(Stored items)
⟨
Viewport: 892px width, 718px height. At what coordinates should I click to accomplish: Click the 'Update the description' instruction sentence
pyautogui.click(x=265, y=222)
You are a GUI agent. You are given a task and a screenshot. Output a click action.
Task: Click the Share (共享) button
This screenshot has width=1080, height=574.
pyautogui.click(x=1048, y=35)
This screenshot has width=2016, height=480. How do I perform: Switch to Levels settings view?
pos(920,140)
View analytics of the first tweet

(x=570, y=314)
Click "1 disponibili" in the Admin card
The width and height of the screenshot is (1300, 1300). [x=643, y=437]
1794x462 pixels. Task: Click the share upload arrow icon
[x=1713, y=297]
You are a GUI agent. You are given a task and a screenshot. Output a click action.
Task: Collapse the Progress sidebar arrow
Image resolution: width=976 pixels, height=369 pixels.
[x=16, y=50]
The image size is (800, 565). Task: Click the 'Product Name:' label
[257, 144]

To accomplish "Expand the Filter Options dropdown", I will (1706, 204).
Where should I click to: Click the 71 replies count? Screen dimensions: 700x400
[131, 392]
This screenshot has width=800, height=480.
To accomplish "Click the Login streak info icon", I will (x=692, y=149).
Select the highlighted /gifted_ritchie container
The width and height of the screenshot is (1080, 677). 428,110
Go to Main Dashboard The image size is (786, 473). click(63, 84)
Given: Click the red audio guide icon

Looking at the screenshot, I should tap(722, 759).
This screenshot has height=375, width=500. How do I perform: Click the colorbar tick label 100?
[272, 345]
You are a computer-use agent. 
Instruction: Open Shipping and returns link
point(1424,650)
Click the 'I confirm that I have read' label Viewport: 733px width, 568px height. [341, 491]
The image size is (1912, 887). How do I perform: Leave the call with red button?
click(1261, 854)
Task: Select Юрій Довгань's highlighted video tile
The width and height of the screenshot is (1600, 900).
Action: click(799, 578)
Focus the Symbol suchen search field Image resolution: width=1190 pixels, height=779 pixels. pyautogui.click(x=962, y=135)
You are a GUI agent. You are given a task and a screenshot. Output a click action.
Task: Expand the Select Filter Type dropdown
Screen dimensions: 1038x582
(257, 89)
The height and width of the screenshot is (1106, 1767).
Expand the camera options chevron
⟩
● **Directions**: The line containing "Instruction: Open Shipping and returns link" marks where to begin; copy it and every later line exactly, through the end of the data.

● **Answer section**:
Instruction: Open Shipping and returns link
point(1424,650)
Click the 'I confirm that I have read' label Viewport: 733px width, 568px height. [341, 491]
The image size is (1912, 887). How do I perform: Leave the call with red button?
click(1261, 854)
Task: Select Юрій Довгань's highlighted video tile
The width and height of the screenshot is (1600, 900).
Action: click(799, 578)
Focus the Symbol suchen search field Image resolution: width=1190 pixels, height=779 pixels. pyautogui.click(x=962, y=135)
You are a GUI agent. You are given a task and a screenshot. Output a click action.
Task: Expand the Select Filter Type dropdown
Screen dimensions: 1038x582
(257, 89)
The height and width of the screenshot is (1106, 1767).
Expand the camera options chevron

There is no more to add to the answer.